骨髄間葉系幹細胞はazoxymethane誘発大腸癌のイニシエーションを一部解除する

演者 那須野 正尚(札幌医大・1内科)
共同演者 有村 佳昭(札幌医大・1内科), 渡邊 秀平(札幌医大・1内科), 中垣 卓(札幌医大・1内科), 永石 歓和(札幌医大・2解剖学), 苗代 康可(札幌医大医療人育成センター), 山下 健太郎(札幌医大・1内科), 山本 博幸(札幌医大・1内科), 今井 浩三(東京大医科学研究所・先端医療研究センター), 篠村 恭久(札幌医大・1内科)

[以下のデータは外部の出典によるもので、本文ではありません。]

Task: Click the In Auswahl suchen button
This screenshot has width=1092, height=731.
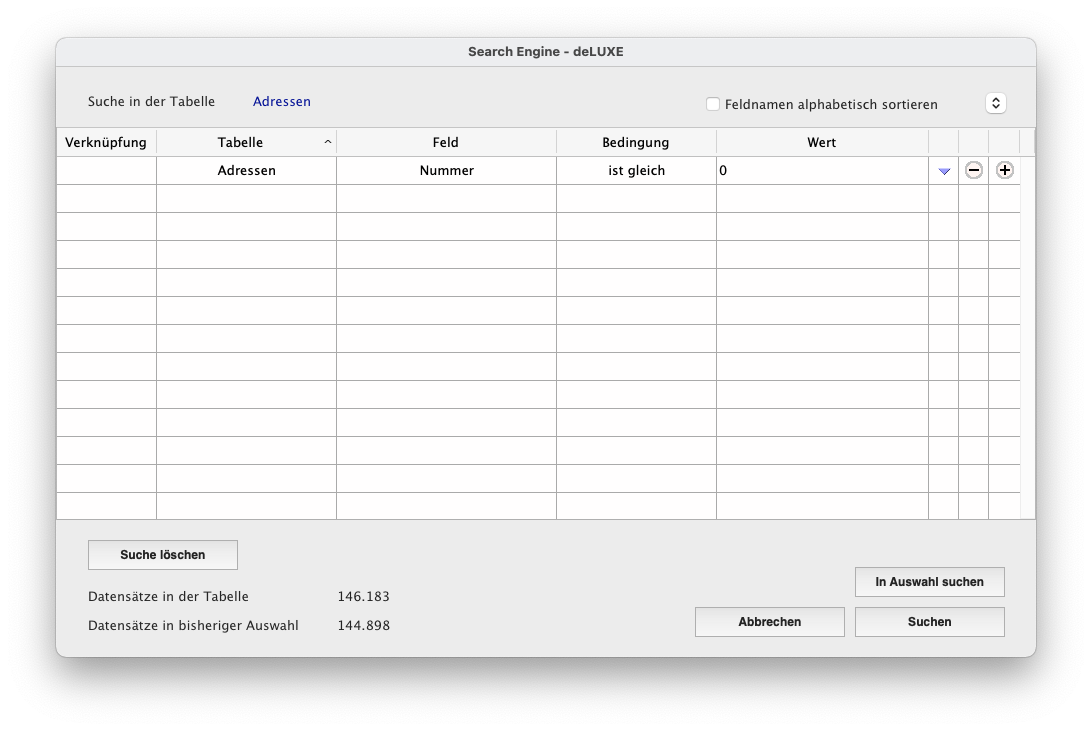Action: [x=929, y=582]
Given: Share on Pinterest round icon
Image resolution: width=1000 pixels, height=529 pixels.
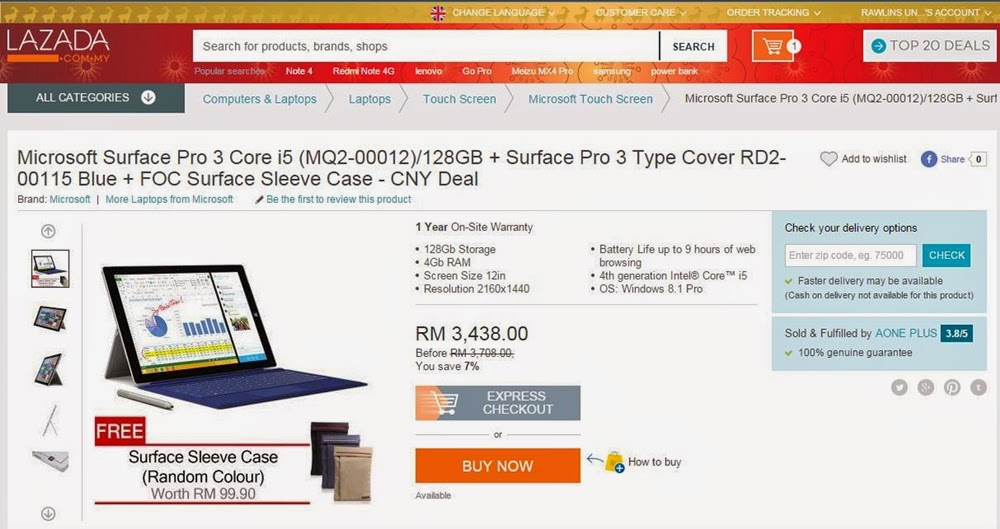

抄録 【背景・目的】骨髄間葉系幹細胞(以下MSC)は細胞治療,遺伝子治療の有望な候補であるが,発癌過程に対する影響に関して一定の見解は得られていない.目的は腸炎関連発癌に対するMSCの作用を明らかにすることである.【方法】1)AOM/DSS発癌モデル. Lewラットにazoxymethane(以下AOM)投与と1週間の2.5%dextran sulfate sodium(以下DSS)の自由飲水にて腸炎関連癌を誘発し,MSC非投与群,MSC投与群(Day0,Day9)の3群に振り分け,20週後の大腸腫瘍数を検討した.2)Acute apoptotic response to genotoxic carcinogen(以下AARGC)モデル. LewラットにAOMを投与し,0,4,8,16,24hで大腸摘出した.MSC非投与群とMSC投与群(-24h,-2h,+2h)の計4群に振り分け,細胞増殖能,AARGC,O6-methylguanine(以下O6MeG)発現と細胞周期関連分子発現を検討した.3)IEC-6共培養実験. 72hのAOM刺激下IEC-6に対し,MSC共培養後のIEC-6の細胞増殖能,アポトーシス誘導能,細胞周期変化を解析した.【結果】1)腫瘍の平均個数はコントロール群と比較しMSC Day0群で有意に減少していた(9.2vs4.2, P=0.023).2)MSC-24h群において,4hでのKi67 labeling index低下,8hでのAARGC抑制効果を認め,MSC-24h群のO6MeG発現が8hで著明に減少していた.またウエスタンブロット法にて,MSC-24h群でのp21発現上昇,Cdk4,リン酸化Rb発現低下を認めた.3)MSC共培養によりIEC-6はG1期停止をきたし,細胞増殖が抑制され,アポトーシスが促進した.【考察】AOM/DSSモデルの腫瘍数減少は,AOMの発癌イニシエーション作用を抑制するMSCのchemoprevention効果と考えられ,その機序はO6MeG付加体除去によるDNA傷害減弱と,O6MeG付加体がG1期停止とアポトーシスに陥る2つの機序が想定された.MSCの発癌抑制効果が示唆されたことで,炎症性腸疾患患者に対する新規MSC治療の臨床応用に向けて重要な知見と思われ報告した.